Schematic of the MJT process
Directed energy deposition (DED)
The DED is defined as a process in which focused thermal energy is used to fuse materials by melting as they are being deposited. The feedstock used for DED is either a metal powder or wire. This technology involves a nozzle mounted on a multi-axis arm and is sometimes combined with CNC milling. The process produces near-net-shape parts and usually requires machining to achieve required tolerances.
DED offers unique capabilities, including depositing more than one material simultaneously. In addition to printing new parts, DED can repair damaged parts by depositing material directly onto them.

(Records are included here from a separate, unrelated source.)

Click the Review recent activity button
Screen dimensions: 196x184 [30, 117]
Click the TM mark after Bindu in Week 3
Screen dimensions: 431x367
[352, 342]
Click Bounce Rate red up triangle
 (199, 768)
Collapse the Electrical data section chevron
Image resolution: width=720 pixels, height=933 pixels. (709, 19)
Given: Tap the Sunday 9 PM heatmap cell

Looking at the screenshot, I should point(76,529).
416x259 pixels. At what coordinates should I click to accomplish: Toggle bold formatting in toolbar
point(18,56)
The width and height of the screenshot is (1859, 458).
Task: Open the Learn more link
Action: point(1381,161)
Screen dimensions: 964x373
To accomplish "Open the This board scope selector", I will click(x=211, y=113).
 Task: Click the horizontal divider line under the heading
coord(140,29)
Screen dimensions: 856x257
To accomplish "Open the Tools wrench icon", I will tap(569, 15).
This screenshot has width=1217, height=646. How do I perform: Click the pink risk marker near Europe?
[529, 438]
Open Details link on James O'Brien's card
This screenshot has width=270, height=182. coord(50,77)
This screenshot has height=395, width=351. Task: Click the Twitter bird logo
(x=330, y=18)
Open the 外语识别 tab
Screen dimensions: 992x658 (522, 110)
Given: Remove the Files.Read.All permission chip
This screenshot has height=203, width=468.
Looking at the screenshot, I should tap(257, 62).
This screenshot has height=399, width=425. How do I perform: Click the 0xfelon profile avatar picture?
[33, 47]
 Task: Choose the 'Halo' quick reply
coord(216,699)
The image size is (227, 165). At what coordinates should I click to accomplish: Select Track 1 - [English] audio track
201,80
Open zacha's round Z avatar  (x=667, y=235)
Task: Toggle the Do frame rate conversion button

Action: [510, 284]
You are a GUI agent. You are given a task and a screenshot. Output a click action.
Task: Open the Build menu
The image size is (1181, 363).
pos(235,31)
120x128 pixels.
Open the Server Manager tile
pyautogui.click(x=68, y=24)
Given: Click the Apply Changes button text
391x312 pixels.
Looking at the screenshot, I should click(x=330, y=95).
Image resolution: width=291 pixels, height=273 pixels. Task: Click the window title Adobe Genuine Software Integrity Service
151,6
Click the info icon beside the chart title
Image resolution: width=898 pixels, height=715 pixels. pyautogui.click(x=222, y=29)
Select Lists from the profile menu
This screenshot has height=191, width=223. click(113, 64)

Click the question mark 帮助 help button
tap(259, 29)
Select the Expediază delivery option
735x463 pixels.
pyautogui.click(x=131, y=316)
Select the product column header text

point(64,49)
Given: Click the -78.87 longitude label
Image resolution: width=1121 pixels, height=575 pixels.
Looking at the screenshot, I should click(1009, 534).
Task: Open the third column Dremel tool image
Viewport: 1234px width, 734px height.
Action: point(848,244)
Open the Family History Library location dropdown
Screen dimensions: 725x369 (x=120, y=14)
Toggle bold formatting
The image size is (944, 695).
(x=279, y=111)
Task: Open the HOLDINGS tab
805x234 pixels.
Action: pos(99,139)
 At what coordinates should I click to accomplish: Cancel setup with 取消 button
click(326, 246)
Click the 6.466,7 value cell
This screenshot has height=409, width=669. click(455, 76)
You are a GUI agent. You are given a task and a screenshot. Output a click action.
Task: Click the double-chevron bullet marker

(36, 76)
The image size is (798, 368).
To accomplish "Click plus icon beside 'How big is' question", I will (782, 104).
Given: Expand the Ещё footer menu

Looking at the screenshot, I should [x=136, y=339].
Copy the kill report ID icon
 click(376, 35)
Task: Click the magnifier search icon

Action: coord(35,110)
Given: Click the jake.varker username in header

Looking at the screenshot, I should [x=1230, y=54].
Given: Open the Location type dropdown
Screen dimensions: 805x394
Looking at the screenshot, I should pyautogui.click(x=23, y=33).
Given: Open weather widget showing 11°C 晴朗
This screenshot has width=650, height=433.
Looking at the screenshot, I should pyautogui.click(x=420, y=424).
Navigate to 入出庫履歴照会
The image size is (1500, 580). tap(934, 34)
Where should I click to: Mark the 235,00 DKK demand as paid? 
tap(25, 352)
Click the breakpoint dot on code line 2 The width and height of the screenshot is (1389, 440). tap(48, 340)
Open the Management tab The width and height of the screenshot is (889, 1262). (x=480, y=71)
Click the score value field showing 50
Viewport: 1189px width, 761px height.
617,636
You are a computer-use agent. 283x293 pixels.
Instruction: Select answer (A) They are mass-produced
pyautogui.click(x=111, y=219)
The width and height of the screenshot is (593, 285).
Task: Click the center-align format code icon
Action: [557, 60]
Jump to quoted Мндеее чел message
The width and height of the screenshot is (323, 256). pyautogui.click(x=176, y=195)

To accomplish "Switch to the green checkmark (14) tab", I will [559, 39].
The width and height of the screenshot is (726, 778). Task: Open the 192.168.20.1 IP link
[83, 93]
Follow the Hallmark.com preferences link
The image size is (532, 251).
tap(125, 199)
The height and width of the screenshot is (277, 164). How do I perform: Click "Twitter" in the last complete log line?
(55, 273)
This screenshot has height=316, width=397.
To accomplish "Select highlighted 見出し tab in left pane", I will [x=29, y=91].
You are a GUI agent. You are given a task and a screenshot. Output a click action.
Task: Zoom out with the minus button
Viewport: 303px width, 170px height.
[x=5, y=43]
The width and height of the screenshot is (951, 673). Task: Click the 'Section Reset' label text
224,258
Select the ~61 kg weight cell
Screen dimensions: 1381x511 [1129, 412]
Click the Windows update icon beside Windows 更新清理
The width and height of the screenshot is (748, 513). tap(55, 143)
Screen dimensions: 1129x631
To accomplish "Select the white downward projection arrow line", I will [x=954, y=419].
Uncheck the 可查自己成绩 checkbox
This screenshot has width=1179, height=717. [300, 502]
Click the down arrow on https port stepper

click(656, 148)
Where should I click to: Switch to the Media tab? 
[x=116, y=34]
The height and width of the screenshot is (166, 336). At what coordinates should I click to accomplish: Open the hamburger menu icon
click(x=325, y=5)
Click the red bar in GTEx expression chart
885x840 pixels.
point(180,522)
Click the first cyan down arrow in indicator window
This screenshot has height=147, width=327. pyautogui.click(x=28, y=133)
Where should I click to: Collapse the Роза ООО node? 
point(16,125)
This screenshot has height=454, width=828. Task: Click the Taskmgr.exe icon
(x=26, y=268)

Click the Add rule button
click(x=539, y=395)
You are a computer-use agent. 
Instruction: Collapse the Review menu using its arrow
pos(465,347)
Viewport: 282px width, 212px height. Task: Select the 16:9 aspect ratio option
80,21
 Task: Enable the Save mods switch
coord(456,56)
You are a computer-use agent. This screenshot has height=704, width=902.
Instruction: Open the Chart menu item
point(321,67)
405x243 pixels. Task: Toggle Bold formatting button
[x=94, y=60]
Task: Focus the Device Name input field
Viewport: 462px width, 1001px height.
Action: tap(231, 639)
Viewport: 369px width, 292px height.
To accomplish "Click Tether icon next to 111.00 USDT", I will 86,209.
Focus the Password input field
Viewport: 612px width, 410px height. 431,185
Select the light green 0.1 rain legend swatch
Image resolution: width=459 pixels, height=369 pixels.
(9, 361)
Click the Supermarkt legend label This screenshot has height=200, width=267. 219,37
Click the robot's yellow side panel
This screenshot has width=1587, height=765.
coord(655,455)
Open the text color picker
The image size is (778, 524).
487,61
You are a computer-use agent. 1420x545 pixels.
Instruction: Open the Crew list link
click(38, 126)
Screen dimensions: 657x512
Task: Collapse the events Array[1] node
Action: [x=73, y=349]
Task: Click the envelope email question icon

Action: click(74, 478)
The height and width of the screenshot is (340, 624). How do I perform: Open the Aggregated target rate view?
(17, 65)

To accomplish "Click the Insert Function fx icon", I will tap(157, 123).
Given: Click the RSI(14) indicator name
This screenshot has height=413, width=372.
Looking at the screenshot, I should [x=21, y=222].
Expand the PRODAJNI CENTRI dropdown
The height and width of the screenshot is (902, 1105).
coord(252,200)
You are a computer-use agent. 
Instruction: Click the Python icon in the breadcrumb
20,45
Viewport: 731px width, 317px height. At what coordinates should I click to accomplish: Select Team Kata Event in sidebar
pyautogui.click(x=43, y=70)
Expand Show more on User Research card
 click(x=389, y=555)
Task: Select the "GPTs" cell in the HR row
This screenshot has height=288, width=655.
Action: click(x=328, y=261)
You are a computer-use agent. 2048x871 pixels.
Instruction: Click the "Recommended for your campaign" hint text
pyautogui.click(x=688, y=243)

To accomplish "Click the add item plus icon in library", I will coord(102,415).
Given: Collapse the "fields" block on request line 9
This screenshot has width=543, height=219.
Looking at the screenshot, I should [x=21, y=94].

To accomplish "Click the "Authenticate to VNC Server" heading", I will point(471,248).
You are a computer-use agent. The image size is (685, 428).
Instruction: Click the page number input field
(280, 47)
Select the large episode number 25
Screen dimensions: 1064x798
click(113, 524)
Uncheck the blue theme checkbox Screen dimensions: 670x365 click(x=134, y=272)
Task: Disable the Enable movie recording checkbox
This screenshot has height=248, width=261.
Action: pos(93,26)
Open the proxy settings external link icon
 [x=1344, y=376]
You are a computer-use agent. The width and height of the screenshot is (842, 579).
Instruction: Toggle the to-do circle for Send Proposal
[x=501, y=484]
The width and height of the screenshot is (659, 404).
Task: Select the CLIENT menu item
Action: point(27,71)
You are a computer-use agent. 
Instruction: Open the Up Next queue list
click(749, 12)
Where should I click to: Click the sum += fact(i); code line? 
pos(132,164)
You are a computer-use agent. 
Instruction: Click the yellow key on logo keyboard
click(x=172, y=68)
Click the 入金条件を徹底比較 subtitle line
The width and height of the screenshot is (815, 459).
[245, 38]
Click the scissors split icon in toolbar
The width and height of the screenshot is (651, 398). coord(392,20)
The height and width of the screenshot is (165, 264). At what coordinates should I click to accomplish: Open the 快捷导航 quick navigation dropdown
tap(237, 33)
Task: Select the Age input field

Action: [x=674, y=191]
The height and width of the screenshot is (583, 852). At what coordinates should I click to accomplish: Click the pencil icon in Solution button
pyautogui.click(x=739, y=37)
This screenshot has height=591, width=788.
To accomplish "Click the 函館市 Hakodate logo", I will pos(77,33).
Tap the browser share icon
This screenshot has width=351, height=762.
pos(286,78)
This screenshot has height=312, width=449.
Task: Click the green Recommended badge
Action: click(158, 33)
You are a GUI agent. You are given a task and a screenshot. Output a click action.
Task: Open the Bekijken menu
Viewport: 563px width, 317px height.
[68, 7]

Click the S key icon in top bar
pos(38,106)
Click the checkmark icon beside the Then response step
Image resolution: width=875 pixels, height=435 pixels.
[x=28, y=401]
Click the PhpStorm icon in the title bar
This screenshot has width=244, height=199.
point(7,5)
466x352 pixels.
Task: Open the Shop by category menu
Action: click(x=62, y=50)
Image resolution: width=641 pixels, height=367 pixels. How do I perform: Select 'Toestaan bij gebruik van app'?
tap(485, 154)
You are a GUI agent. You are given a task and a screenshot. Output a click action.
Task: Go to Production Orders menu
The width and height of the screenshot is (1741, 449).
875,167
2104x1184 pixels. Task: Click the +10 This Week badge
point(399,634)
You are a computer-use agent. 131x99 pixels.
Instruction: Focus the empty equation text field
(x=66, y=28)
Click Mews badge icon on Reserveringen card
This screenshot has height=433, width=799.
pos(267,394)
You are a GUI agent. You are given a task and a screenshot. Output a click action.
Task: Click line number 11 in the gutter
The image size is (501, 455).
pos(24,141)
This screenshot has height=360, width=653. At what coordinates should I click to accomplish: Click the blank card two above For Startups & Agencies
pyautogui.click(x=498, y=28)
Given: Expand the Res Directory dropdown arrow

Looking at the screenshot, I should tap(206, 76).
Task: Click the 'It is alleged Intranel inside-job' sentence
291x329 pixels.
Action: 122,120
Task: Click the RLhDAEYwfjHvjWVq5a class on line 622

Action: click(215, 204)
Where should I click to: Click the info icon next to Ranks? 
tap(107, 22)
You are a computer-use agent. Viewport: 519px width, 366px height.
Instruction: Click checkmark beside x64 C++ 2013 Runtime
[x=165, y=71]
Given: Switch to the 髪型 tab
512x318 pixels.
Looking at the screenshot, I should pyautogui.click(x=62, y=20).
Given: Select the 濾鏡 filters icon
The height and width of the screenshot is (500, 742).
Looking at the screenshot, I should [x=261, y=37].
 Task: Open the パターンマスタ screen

Schematic of powder-fed (left) and wire-fed (right) DED system
Sheet lamination (SHL)
This is a process in which sheets of material are bonded to form a part. This process can use a variety of materials, including metal, paper, polymers, or composites. SHL involves a layer of material being adhered to another using an adhesive or welding process. Layer contours are typically generated by a machining process either before or after a layer or material is deposited.
Parts produced with SHL require different design parameters as internal cavities can be challenging, if not impossible, to remove material from. Due to the limited head required for this process, electronics and other low-melting-point materials can be embedded into the part.